The workshop was part of a multidisciplinary training, targeted at doctoral candidates in Biomedical and Social Sciences and in particular at the candidates of the PhD programme on Malaria and Human Development. This new PhD programme, launched at UNICAM this year with the support of WHO, Global Malaria Programme and in collaboration with the Italian Malaria Network, aims at preparing young scientists, capable of fulfilling roles such as project coordinators, managers, administrators, science communicators, decision makers and, most important, trustable references for the political authorities in the malaria endemic countries.
 
The training workshop was attended by nineteen participants from all over the world:
The majority of the trainees were from African and Asian countries, namely Ethiopia, Kenya, Cameroon, Burkina Faso, Ghana, India, China and Pakistan, a few from Europe (Italy) and USA (Florida). Most of the participants are UNICAM PhD students enrolled in the PhD programme on Malaria and Human Development (6) and other medicine related courses (11; chemistry, pharmaceutical science, biology).

INFORMATION GIVEN >>
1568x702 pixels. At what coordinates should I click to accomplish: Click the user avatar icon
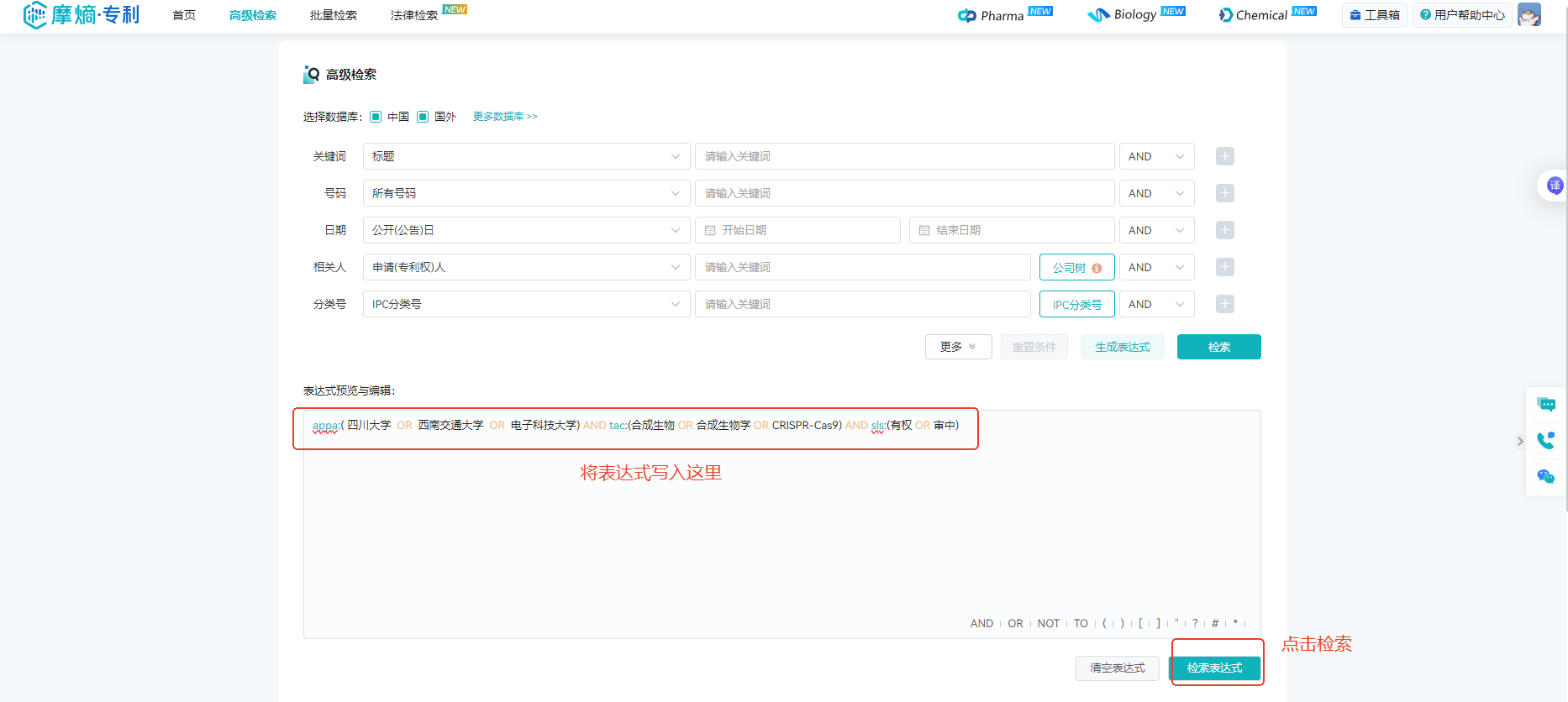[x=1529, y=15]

...

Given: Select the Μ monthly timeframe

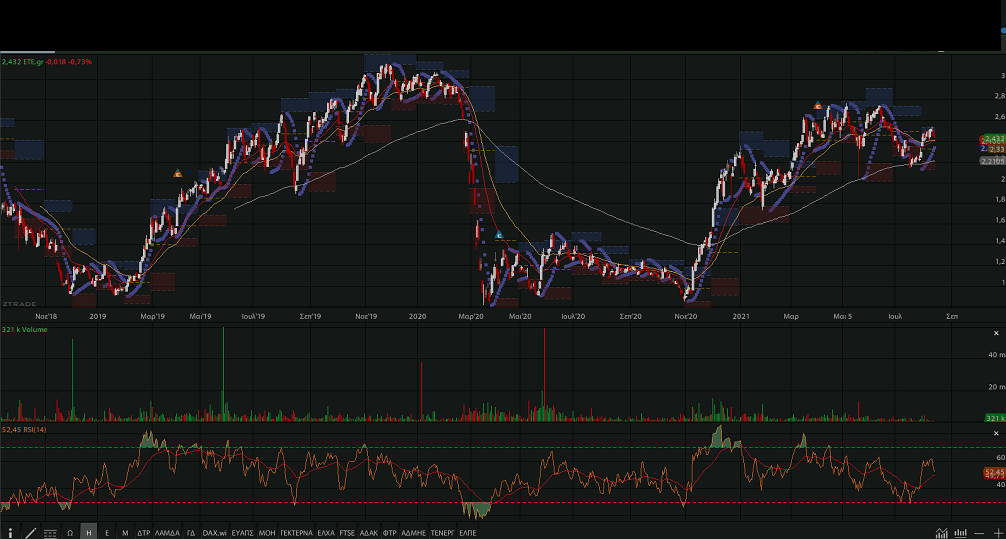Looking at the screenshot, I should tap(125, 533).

QUESTIONS ON THE MATERIAL >>
a: List every role that the workshop text says the PhD programme on Malaria and Human Development aims to prepare young scientists to fill.
b: According to the workshop text, how many participants attended the training workshop?

RESPONSES >>
a:
- project coordinators
- managers
- administrators
- science communicators
- decision makers
- trustable references for the political authorities in the malaria endemic countries

b: Nineteen participants.